We received multiple reports of cornice falls being triggered yesterday. One was triggered by two snowmachiners walking out too far onto the Warm-up Bowl corniced ridge. From what we know one person went down with the cornice chunks but was ok. Another cornice fall was triggered skinning along the Tincan ridge towards Tincan Proper and one was dog triggered along the Sunburst ridge. Luckily no one was injured in these and the cornice falls did not trigger avalanches on the slopes below. Remember to give cornices a wide berth on the ridge as they can break off further back than expected and potentially take you for a nasty ride. They could also trigger a wind slab or larger avalanche below, creating an even bigger problem. It is also important to limit exposure time below them especially with so many people out enjoying the snow this holiday week.

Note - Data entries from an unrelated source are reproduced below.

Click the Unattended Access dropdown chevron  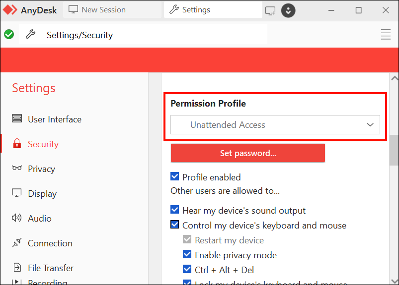pos(370,125)
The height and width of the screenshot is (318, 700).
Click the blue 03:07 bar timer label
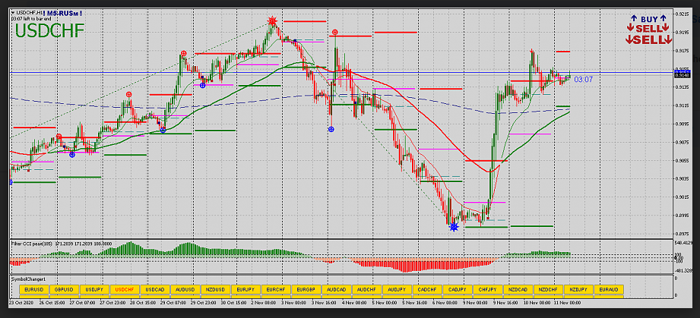(583, 79)
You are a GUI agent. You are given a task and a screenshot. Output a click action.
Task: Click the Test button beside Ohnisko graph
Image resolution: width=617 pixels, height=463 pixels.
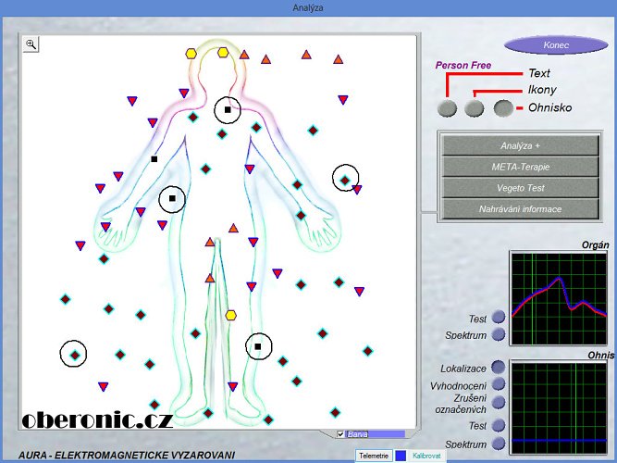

WIND SLABS: Saturday’s sustained NE winds that were strong enough to move snow around and form cornices also potentially created wind slabs on steep, unsupported slopes. There were reports of observers yesterday finding small pockets of wind slab. Continue to be on the lookout for these today. At this point they may be stubborn and could allow a person well out onto them before releasing. Watch for shooting cracks, hollow sounding snow and be especially aware of the terrain – if a wind slab or cornice does release where will you go?
Cornice fall triggered skinning along Tincan Ridge towards Tican Proper, 12-23-18. Photos: Owen Smith
Cornice diagram from the Avalanche.org encyclopedia. Note the potential fracture zone on the ridge.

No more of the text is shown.